¿Tiene futuro el Centro Nacional del Vidrio?

Carta remitida por Carmen Revuelta Cáraves

Ex-concejala del Ayuntamiento de La Granja de San Ildefonso

Aunque he nacido  en Santander y vine a Segovia hace muchísimos años, realmente me siento granjeña ya que en La Granja viví durante 23 años, allí crié a mis hijos y tuve la experiencia de colaborar en las decisiones municipales como concejala, participando con intensidad en la vida del pueblo desde 1987 hasta 1999.

No creo exagerar si afirmo que en aquellos años, y precisamente debido al proyecto que suponía recuperar el edificio de la Real Fábrica de Cristal para instalar allí la Fundación Centro Nacional del Vidrio, que debería tener una repercusión tanto nacional como internacional, la Granja de San Ildefonso volvió a ponerse en el mapa, porque no nos engañemos, la Granja que tuvo momentos de esplendor en diferentes épocas, había ido languideciendo hasta convertirse en poca cosa, dependiendo casi únicamente de una fábrica de vidrio tradicional, con sus problemas como toda la industria del país, y de los turistas que pasaban a visitar el palacio y sus jardines y como mucho a tomarse un café.

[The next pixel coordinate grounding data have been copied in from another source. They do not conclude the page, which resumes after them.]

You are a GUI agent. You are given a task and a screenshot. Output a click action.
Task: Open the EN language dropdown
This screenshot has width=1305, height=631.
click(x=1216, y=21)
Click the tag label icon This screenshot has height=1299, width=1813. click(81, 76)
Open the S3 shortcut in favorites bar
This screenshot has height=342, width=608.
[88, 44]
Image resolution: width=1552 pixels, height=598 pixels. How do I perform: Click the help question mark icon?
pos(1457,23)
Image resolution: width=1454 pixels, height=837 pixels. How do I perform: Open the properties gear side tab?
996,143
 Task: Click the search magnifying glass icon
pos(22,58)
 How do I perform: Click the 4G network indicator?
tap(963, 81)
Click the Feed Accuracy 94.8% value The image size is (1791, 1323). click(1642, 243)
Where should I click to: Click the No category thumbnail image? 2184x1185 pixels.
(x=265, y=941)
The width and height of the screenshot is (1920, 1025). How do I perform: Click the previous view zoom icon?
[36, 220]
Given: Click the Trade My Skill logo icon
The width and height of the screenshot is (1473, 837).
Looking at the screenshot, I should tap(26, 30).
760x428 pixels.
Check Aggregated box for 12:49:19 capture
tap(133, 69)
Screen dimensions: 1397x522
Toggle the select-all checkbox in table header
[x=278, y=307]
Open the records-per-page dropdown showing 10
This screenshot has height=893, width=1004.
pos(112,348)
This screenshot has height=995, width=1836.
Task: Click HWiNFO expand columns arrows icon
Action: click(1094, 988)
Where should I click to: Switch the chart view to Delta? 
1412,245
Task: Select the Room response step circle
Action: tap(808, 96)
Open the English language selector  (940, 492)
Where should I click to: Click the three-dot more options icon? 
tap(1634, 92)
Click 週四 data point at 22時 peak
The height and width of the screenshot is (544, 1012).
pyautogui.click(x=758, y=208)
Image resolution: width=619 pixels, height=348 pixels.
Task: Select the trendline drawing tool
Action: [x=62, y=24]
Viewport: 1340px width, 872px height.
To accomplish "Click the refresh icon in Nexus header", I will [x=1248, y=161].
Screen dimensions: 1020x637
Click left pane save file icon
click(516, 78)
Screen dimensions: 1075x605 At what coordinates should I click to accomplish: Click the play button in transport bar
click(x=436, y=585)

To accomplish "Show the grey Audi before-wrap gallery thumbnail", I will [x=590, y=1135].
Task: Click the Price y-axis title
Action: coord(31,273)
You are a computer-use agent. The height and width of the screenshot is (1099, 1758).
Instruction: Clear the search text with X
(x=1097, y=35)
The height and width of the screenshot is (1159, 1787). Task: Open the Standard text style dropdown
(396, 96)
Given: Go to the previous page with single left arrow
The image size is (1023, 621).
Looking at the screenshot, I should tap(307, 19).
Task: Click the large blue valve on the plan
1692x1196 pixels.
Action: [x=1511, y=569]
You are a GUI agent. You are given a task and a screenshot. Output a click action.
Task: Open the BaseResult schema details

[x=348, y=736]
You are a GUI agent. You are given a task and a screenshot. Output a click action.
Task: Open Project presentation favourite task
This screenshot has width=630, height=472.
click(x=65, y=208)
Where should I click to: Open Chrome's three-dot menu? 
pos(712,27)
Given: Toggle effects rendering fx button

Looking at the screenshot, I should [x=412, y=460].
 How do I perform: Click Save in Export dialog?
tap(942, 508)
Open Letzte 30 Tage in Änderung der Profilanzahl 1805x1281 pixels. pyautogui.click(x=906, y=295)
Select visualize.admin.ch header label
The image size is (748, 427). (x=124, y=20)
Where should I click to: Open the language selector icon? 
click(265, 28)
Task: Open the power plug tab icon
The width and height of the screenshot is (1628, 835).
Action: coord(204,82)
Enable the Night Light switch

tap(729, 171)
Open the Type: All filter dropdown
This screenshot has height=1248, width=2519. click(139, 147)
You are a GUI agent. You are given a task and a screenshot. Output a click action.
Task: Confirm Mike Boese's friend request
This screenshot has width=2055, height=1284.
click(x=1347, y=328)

El CNV tenía un proyecto ambicioso y bien diseñado por Erik Clavería-Soria, que después de diez años de arduo, laborioso y paciente trabajo consiguió poner de acuerdo diversas administraciones gubernamentales, autonómicas, provinciales, locales etc. Se consiguieron fondos económicos suficientes para la rehabilitación de un edificio en total ruina, y se superaron una enorme cantidad de problemas que hubieran desmoralizado a  cualquiera, menos a Clavería. Todo el que esté relacionado con La Granja reconocerá que con Clavería tuvo el mejor alcalde  y que realmente fue el que dio el impulso para que se empezaran a hacer cosas, algunas de las cuales se han visto frustradas. Los que tuvimos la suerte de trabajar con él aprendimos de una persona con una inteligencia asombrosa, una integridad sin discusión y sobre todo  un empuje y entusiasmo que arrastraban. El CNV fue su proyecto estrella que se convirtió en realidad porque supo rodearse de un equipo de talentos, cada uno dedicado a su materia.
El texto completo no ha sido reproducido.